| Exercise |
Print the line containing "Click the x-axis tick label 3" and every line after it exactly as written, through the end of the records.

##### Information provided #####

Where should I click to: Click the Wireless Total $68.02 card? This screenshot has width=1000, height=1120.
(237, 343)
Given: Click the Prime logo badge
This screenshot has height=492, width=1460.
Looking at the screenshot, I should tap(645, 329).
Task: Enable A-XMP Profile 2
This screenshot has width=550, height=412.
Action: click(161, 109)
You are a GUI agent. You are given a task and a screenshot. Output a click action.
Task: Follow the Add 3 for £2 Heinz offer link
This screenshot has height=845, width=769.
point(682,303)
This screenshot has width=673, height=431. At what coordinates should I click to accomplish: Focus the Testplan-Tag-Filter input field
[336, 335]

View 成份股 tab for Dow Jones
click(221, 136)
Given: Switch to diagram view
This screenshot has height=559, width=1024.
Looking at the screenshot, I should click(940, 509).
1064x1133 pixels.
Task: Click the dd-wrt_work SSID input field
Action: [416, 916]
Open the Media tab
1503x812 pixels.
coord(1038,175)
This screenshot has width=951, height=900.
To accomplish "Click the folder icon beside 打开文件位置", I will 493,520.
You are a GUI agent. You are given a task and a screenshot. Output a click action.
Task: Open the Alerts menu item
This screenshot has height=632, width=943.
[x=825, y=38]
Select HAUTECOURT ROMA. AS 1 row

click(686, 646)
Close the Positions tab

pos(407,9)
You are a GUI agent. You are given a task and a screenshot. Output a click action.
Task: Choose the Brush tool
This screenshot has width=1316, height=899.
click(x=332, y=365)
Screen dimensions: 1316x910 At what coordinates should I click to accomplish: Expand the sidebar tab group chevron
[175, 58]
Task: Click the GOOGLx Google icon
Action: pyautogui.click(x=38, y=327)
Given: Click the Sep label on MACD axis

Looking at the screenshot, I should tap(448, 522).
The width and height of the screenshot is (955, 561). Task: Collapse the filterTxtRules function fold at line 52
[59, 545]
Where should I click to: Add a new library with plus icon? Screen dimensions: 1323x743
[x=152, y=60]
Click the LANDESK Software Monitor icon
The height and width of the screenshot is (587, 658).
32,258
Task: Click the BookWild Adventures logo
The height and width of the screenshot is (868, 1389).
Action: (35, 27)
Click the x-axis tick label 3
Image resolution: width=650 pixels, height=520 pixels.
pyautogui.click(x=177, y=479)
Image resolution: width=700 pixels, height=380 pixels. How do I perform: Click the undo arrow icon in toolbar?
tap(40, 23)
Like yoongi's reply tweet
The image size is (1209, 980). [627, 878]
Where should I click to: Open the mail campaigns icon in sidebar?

#####

| Answer below |
Click the x-axis tick label 3
Image resolution: width=650 pixels, height=520 pixels.
pyautogui.click(x=177, y=479)
Image resolution: width=700 pixels, height=380 pixels. How do I perform: Click the undo arrow icon in toolbar?
tap(40, 23)
Like yoongi's reply tweet
The image size is (1209, 980). [627, 878]
Where should I click to: Open the mail campaigns icon in sidebar?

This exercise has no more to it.